I can tell the difference in hand between the
denominations , I have
had literally 1,0000s of them in my
hands. At the FUN
coin show I got paid for the first time for attributing a handful of both
denominations for a dealer, he
had about 50 tetartera and I got $20.00 for 10
min of
work. I have worked with this
denomination for so long that I was even able to give
Sear numbers for them. Most of the coins in my
collection are the very best I have ever seen, not the normal over circulated ones that are commonly found.
So to follow the modern
history of the
denomination it was first divided in Hendy's book Coinage and
Money printed in 1969, in it he takes the
tetarteron and another coin he calls its half, however he states that he felt there were different fractions of the
denomination. The book was a huge undertaking and simply split them by large and small.
Average weight vs
average weight. Certain examples were classified as
tetarteron and others half
tetarteron ( Today some papers refer to them as semi
tetarteron.) I am traveling so I do not have my books here but I believe the
tetarteron was 4.4gm and the half just over two. In 1999
DOC IV he
still leaves the
tetarteron and its half but adds a 3rd
tetarteron that was exclusively minted in
Constantinople, it contained silver depending on the ruler between 2-4% does not sound like much but a billion
trachy averaged 8%.
Then came the CLBC
work it skipped most of DOC's finding but brought forth a theory that the die sizes were consistent for the
denomination and again grouped them by die sizes and
weight. I tried to prove the theory for tetartera but
ran into a few problems, the coin dies for each
type remained true for the first two rulers after the coin reform but the
weights did not. I found multiple coins that
had weights from 1gm to 6gm but the same die size.
The
Constantinople issues did not vary much, they remained consistent but the other
mint coins became the issue.
Now the
tetarteron was the most used coin in
Greece during the 12th century but is rarely found in
Asia Minor, the
trachy is found commonly there but not in
Greece. The only place in the 12th century they comingled was in
Constantinople, not only the tetartera issues there but the less valuable other
mint coins.
Both the
tetarteron and the
trachy were created for everyday transactions , they were also used as change from tax payments that
had to be made in gold, In the early years of the 1092 coin reform it must have been extremely confusing paying taxes in the old
money and getting the new currency's as change, perhaps that is a reason for the
weight variation.
By the time you get to Manuel, Andronicus and Isaac II you
still have
weight variations but you have three dies sizes perhaps that was the fractional currency
Hendy thought existed. .
BTW the purchasing power of the coins cane to light on two different translated letters, the copper
tetarteron could buy a small loaf of bread, the
Constantinople version could buy 12 mackerels. Both letters were written in the late 12th century.

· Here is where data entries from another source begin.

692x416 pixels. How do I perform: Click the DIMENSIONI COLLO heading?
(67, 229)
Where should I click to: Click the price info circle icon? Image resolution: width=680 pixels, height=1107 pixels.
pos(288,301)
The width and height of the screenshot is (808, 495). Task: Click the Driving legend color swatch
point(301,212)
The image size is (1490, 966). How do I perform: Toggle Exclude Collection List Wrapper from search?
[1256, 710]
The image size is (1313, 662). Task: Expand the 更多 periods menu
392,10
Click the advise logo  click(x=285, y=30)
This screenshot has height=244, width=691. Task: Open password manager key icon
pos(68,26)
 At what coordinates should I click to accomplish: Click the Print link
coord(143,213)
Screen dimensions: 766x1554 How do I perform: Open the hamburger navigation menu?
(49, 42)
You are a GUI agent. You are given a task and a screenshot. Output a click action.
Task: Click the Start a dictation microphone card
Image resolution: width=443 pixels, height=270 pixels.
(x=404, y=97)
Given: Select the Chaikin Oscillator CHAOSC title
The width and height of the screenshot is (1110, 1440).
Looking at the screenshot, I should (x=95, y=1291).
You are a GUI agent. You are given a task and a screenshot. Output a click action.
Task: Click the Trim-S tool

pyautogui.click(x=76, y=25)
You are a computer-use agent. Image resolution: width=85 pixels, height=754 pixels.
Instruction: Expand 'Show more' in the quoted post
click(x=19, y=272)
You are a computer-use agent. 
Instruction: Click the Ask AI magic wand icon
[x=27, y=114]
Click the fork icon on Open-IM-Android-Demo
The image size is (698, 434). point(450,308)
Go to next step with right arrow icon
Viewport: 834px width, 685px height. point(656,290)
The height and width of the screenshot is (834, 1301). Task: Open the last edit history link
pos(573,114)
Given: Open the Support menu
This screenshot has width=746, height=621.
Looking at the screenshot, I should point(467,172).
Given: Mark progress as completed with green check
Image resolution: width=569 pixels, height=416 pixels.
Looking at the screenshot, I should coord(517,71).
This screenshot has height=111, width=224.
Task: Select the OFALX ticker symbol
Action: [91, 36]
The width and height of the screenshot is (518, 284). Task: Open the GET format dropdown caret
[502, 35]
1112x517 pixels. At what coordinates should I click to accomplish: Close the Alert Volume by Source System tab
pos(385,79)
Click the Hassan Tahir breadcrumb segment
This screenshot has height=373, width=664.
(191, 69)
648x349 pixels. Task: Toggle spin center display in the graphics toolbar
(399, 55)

Sadly, it is no longer helpful using the
weights provided by
DOC because shortly after its publication imitation tetartera were identified from the 13th century, after the fall of the city the coin was recreated because the population was so use to dealing with them, the imitation issues are of Alexius and Manuel coins with the simplest designs, the are normally underweight and have basic errors in legends and attire. The result is all data is from earlier publications and coin
auction data is not helpfully because they might be an imitation.
Trying to figure this out with coins alone is beyond difficult. Its like someone trying to figure out USA coinage 800 years from now, Very little is written, rarely do major receipts contain change amounts. Just look at The USA dollar coin variations in the last 70 years, or the half dollar or a dime versus a
nickel. At least we put a
denomination amount of those
In the world of coin collecting this is not that important unless of course you have been collecting them so long you want to figure this mess out or see if the evidence proves they were just involuntary value, tokens without value.